──────── Material provided

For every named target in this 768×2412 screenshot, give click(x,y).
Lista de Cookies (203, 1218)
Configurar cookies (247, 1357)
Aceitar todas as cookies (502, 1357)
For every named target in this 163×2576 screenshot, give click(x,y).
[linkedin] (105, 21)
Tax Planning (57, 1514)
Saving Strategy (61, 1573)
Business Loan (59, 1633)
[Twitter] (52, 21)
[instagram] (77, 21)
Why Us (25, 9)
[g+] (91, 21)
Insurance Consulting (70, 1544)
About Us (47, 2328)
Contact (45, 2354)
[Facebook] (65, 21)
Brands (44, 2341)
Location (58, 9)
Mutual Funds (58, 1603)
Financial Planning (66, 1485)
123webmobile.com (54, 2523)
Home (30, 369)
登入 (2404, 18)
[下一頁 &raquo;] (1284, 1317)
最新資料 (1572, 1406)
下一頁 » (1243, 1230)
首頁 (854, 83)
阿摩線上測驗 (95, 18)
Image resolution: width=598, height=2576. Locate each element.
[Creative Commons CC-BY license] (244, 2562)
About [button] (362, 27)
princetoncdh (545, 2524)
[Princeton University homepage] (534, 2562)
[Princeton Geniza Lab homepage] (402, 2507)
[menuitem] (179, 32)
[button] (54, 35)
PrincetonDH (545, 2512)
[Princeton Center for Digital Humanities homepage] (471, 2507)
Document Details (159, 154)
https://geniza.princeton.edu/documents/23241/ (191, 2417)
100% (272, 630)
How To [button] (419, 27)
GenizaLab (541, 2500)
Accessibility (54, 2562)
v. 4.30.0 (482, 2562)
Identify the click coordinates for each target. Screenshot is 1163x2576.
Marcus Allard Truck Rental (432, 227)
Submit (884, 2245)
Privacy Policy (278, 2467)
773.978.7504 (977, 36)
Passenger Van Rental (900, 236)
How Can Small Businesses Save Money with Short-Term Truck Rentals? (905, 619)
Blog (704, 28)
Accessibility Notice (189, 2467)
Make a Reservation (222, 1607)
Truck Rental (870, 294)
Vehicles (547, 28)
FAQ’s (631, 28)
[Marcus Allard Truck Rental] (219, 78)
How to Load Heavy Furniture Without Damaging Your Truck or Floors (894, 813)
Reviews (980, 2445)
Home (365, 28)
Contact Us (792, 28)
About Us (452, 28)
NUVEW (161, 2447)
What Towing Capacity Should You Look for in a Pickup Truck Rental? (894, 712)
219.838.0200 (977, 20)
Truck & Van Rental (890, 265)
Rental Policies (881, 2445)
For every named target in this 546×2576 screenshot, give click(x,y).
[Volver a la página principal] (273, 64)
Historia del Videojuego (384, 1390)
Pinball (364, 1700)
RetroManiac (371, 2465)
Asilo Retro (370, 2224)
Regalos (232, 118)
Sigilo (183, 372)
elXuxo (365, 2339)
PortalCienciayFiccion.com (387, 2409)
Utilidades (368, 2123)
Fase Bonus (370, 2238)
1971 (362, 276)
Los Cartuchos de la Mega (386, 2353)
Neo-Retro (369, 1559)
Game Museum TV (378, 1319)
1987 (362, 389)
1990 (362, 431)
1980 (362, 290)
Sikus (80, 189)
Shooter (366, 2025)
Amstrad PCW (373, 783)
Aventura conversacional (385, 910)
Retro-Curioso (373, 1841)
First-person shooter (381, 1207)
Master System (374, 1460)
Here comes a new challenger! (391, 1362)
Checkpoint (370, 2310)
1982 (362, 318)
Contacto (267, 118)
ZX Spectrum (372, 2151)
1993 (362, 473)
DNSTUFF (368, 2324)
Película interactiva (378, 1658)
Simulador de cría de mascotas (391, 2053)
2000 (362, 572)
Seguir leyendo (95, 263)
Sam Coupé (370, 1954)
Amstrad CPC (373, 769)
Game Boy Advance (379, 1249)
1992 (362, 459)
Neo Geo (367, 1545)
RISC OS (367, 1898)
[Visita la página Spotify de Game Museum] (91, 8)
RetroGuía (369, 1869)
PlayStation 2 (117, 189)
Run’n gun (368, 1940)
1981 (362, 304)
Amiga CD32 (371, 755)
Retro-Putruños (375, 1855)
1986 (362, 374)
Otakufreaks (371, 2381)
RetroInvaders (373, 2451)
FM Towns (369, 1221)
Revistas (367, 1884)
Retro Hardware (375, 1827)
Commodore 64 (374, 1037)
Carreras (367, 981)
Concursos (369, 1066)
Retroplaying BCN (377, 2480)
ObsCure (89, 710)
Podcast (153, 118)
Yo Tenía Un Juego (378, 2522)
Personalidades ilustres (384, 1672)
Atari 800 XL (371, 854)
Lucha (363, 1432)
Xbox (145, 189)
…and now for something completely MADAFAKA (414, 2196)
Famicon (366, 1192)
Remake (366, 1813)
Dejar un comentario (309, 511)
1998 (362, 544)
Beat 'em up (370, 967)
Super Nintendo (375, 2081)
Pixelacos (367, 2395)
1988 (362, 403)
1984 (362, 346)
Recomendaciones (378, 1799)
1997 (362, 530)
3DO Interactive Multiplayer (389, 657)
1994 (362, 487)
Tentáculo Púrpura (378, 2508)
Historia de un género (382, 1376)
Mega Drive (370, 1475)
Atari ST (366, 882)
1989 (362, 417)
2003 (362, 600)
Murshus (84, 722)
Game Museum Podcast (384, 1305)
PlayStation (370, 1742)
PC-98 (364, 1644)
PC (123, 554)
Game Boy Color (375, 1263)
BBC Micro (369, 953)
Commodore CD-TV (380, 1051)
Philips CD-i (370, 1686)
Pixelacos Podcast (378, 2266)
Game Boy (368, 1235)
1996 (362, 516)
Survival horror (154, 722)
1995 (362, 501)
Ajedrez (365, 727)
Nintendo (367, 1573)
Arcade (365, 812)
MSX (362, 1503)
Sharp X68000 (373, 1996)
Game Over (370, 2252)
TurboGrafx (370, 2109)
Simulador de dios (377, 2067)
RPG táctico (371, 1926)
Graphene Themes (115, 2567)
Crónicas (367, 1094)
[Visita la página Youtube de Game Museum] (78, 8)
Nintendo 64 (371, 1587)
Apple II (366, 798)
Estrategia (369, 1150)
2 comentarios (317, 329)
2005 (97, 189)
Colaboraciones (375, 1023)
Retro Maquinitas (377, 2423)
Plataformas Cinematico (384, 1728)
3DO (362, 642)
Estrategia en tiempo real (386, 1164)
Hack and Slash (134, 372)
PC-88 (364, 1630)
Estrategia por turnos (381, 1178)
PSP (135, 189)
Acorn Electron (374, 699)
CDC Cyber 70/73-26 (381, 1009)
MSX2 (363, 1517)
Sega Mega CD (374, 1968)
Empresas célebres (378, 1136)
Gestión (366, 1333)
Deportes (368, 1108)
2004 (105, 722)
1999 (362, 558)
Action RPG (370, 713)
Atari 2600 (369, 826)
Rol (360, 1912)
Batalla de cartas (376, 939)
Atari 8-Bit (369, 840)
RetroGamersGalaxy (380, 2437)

────────────────

**Exercise brief**.
Reproduce every line above. Keep it exact.

**Solved problem**.
For every named target in this 768×2412 screenshot, give click(x,y).
Lista de Cookies (203, 1218)
Configurar cookies (247, 1357)
Aceitar todas as cookies (502, 1357)
For every named target in this 163×2576 screenshot, give click(x,y).
[linkedin] (105, 21)
Tax Planning (57, 1514)
Saving Strategy (61, 1573)
Business Loan (59, 1633)
[Twitter] (52, 21)
[instagram] (77, 21)
Why Us (25, 9)
[g+] (91, 21)
Insurance Consulting (70, 1544)
About Us (47, 2328)
Contact (45, 2354)
[Facebook] (65, 21)
Brands (44, 2341)
Location (58, 9)
Mutual Funds (58, 1603)
Financial Planning (66, 1485)
123webmobile.com (54, 2523)
Home (30, 369)
登入 (2404, 18)
[下一頁 &raquo;] (1284, 1317)
最新資料 (1572, 1406)
下一頁 » (1243, 1230)
首頁 (854, 83)
阿摩線上測驗 (95, 18)
Image resolution: width=598, height=2576. Locate each element.
[Creative Commons CC-BY license] (244, 2562)
About [button] (362, 27)
princetoncdh (545, 2524)
[Princeton University homepage] (534, 2562)
[Princeton Geniza Lab homepage] (402, 2507)
[menuitem] (179, 32)
[button] (54, 35)
PrincetonDH (545, 2512)
[Princeton Center for Digital Humanities homepage] (471, 2507)
Document Details (159, 154)
https://geniza.princeton.edu/documents/23241/ (191, 2417)
100% (272, 630)
How To [button] (419, 27)
GenizaLab (541, 2500)
Accessibility (54, 2562)
v. 4.30.0 (482, 2562)
Identify the click coordinates for each target. Screenshot is 1163x2576.
Marcus Allard Truck Rental (432, 227)
Submit (884, 2245)
Privacy Policy (278, 2467)
773.978.7504 (977, 36)
Passenger Van Rental (900, 236)
How Can Small Businesses Save Money with Short-Term Truck Rentals? (905, 619)
Blog (704, 28)
Accessibility Notice (189, 2467)
Make a Reservation (222, 1607)
Truck Rental (870, 294)
Vehicles (547, 28)
FAQ’s (631, 28)
[Marcus Allard Truck Rental] (219, 78)
How to Load Heavy Furniture Without Damaging Your Truck or Floors (894, 813)
Reviews (980, 2445)
Home (365, 28)
Contact Us (792, 28)
About Us (452, 28)
NUVEW (161, 2447)
What Towing Capacity Should You Look for in a Pickup Truck Rental? (894, 712)
219.838.0200 (977, 20)
Truck & Van Rental (890, 265)
Rental Policies (881, 2445)
For every named target in this 546×2576 screenshot, give click(x,y).
[Volver a la página principal] (273, 64)
Historia del Videojuego (384, 1390)
Pinball (364, 1700)
RetroManiac (371, 2465)
Asilo Retro (370, 2224)
Regalos (232, 118)
Sigilo (183, 372)
elXuxo (365, 2339)
PortalCienciayFiccion.com (387, 2409)
Utilidades (368, 2123)
Fase Bonus (370, 2238)
1971 (362, 276)
Los Cartuchos de la Mega (386, 2353)
Neo-Retro (369, 1559)
Game Museum TV (378, 1319)
1987 (362, 389)
1990 (362, 431)
1980 (362, 290)
Sikus (80, 189)
Shooter (366, 2025)
Amstrad PCW (373, 783)
Aventura conversacional (385, 910)
Retro-Curioso (373, 1841)
First-person shooter (381, 1207)
Master System (374, 1460)
Here comes a new challenger! (391, 1362)
Checkpoint (370, 2310)
1982 (362, 318)
Contacto (267, 118)
ZX Spectrum (372, 2151)
1993 (362, 473)
DNSTUFF (368, 2324)
Película interactiva (378, 1658)
Simulador de cría de mascotas (391, 2053)
2000 (362, 572)
Seguir leyendo (95, 263)
Sam Coupé (370, 1954)
Amstrad CPC (373, 769)
Game Boy Advance (379, 1249)
1992 (362, 459)
Neo Geo (367, 1545)
RISC OS (367, 1898)
[Visita la página Spotify de Game Museum] (91, 8)
RetroGuía (369, 1869)
PlayStation 2 (117, 189)
Run’n gun (368, 1940)
1981 (362, 304)
Amiga CD32 (371, 755)
Retro-Putruños (375, 1855)
1986 (362, 374)
Otakufreaks (371, 2381)
RetroInvaders (373, 2451)
FM Towns (369, 1221)
Revistas (367, 1884)
Retro Hardware (375, 1827)
Commodore 64 (374, 1037)
Carreras (367, 981)
Concursos (369, 1066)
Retroplaying BCN (377, 2480)
ObsCure (89, 710)
Podcast (153, 118)
Yo Tenía Un Juego (378, 2522)
Personalidades ilustres (384, 1672)
Atari 800 XL (371, 854)
Lucha (363, 1432)
Xbox (145, 189)
…and now for something completely MADAFAKA (414, 2196)
Famicon (366, 1192)
Remake (366, 1813)
Dejar un comentario (309, 511)
1998 (362, 544)
Beat 'em up (370, 967)
Super Nintendo (375, 2081)
Pixelacos (367, 2395)
1988 (362, 403)
1984 (362, 346)
Recomendaciones (378, 1799)
1997 (362, 530)
3DO Interactive Multiplayer (389, 657)
1994 (362, 487)
Tentáculo Púrpura (378, 2508)
Historia de un género (382, 1376)
Mega Drive (370, 1475)
Atari ST (366, 882)
1989 (362, 417)
2003 (362, 600)
Murshus (84, 722)
Game Museum Podcast (384, 1305)
PlayStation (370, 1742)
PC-98 (364, 1644)
PC (123, 554)
Game Boy Color (375, 1263)
BBC Micro (369, 953)
Commodore CD-TV (380, 1051)
Philips CD-i (370, 1686)
Pixelacos Podcast (378, 2266)
Game Boy (368, 1235)
1996 (362, 516)
Survival horror (154, 722)
1995 (362, 501)
Ajedrez (365, 727)
Nintendo (367, 1573)
Arcade (365, 812)
MSX (362, 1503)
Sharp X68000 (373, 1996)
Game Over (370, 2252)
TurboGrafx (370, 2109)
Simulador de dios (377, 2067)
RPG táctico (371, 1926)
Graphene Themes (115, 2567)
Crónicas (367, 1094)
[Visita la página Youtube de Game Museum] (78, 8)
Nintendo 64 (371, 1587)
Apple II (366, 798)
Estrategia (369, 1150)
2 comentarios (317, 329)
2005 (97, 189)
Colaboraciones (375, 1023)
Retro Maquinitas (377, 2423)
Plataformas Cinematico (384, 1728)
3DO (362, 642)
Estrategia en tiempo real (386, 1164)
Hack and Slash (134, 372)
PC-88 (364, 1630)
Estrategia por turnos (381, 1178)
PSP (135, 189)
Acorn Electron (374, 699)
CDC Cyber 70/73-26 (381, 1009)
MSX2 (363, 1517)
Sega Mega CD (374, 1968)
Empresas célebres (378, 1136)
Gestión (366, 1333)
Deportes (368, 1108)
2004 (105, 722)
1999 (362, 558)
Action RPG (370, 713)
Atari 2600 (369, 826)
Rol (360, 1912)
Batalla de cartas (376, 939)
Atari 8-Bit (369, 840)
RetroGamersGalaxy (380, 2437)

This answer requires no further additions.